━━━━━ DATA EXCERPTS
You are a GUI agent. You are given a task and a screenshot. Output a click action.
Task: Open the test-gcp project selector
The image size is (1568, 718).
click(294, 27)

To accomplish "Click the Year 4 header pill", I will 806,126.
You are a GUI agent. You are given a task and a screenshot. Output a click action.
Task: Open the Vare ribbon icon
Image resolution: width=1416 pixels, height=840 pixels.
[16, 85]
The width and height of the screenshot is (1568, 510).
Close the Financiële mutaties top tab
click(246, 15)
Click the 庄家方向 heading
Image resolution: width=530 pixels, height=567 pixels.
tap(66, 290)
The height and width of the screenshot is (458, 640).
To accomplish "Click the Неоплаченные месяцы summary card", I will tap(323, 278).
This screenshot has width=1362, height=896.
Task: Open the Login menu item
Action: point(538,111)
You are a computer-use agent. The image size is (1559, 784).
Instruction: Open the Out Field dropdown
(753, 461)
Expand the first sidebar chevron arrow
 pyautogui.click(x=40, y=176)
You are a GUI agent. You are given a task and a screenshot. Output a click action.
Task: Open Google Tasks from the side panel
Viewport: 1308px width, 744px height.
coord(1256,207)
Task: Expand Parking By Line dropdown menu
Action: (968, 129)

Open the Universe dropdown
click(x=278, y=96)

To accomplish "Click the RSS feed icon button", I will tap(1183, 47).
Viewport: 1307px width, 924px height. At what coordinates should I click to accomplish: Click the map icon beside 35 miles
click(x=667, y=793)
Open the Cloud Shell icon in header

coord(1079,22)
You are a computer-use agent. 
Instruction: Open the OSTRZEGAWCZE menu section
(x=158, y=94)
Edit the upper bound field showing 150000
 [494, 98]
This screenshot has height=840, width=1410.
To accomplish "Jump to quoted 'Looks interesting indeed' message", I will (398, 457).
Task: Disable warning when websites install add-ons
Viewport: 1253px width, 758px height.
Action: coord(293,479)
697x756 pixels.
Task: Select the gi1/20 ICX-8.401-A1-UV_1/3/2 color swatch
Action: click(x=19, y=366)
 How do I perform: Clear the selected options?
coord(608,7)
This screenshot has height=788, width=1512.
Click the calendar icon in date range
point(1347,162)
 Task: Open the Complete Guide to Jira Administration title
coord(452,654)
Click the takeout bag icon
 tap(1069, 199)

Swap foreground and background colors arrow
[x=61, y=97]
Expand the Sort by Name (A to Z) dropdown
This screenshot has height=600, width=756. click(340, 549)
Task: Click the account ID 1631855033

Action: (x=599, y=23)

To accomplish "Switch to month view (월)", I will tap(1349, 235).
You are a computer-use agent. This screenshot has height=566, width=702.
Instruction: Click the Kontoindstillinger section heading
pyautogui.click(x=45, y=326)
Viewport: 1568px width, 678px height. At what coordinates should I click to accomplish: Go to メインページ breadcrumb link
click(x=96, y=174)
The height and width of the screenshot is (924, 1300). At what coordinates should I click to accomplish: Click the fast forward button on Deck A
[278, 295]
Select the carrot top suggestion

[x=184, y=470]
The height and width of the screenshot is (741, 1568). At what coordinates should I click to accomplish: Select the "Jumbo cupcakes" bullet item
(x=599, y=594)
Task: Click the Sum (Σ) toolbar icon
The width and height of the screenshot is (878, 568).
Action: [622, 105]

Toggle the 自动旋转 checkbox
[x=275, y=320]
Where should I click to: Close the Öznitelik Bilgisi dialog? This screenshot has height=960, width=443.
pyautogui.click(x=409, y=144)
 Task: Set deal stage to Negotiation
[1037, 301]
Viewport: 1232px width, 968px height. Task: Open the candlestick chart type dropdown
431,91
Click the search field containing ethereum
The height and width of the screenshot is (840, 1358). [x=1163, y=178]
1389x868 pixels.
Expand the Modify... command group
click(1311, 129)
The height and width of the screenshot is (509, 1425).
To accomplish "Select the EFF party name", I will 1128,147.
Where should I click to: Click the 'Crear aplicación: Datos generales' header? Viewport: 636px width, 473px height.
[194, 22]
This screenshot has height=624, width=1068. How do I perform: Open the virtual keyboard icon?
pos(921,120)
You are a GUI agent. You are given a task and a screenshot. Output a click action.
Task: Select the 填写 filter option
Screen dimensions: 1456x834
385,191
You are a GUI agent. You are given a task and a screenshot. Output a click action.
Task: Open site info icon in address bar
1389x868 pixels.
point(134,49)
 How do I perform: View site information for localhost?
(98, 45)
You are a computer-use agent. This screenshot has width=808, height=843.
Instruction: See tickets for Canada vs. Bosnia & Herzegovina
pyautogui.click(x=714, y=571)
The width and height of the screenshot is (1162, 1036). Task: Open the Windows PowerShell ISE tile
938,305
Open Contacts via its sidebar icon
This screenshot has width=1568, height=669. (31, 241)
━━━━━━━━━━
__WRITTEN REQUEST__: Arrange the rows as a Markdown table with the columns Index and Line, starting with the line that contains "How do I perform: Clear" and going on through the line that contains "Action: [622, 105]". Number each line in Index and omit blank lines.

__TASK OUTPUT__:
| Index | Line |
|---|---|
| 1 |  How do I perform: Clear the selected options? |
| 2 | coord(608,7) |
| 3 | This screenshot has height=788, width=1512. |
| 4 | Click the calendar icon in date range |
| 5 | point(1347,162) |
| 6 |  Task: Open the Complete Guide to Jira Administration title |
| 7 | coord(452,654) |
| 8 | Click the takeout bag icon |
| 9 |  tap(1069, 199) |
| 10 | Swap foreground and background colors arrow |
| 11 | [x=61, y=97] |
| 12 | Expand the Sort by Name (A to Z) dropdown |
| 13 | This screenshot has height=600, width=756. click(340, 549) |
| 14 | Task: Click the account ID 1631855033 |
| 15 | Action: (x=599, y=23) |
| 16 | To accomplish "Switch to month view (월)", I will tap(1349, 235). |
| 17 | You are a computer-use agent. This screenshot has height=566, width=702. |
| 18 | Instruction: Click the Kontoindstillinger section heading |
| 19 | pyautogui.click(x=45, y=326) |
| 20 | Viewport: 1568px width, 678px height. At what coordinates should I click to accomplish: Go to メインページ breadcrumb link |
| 21 | click(x=96, y=174) |
| 22 | The height and width of the screenshot is (924, 1300). At what coordinates should I click to accomplish: Click the fast forward button on Deck A |
| 23 | [278, 295] |
| 24 | Select the carrot top suggestion |
| 25 | [x=184, y=470] |
| 26 | The height and width of the screenshot is (741, 1568). At what coordinates should I click to accomplish: Select the "Jumbo cupcakes" bullet item |
| 27 | (x=599, y=594) |
| 28 | Task: Click the Sum (Σ) toolbar icon |
| 29 | The width and height of the screenshot is (878, 568). |
| 30 | Action: [622, 105] |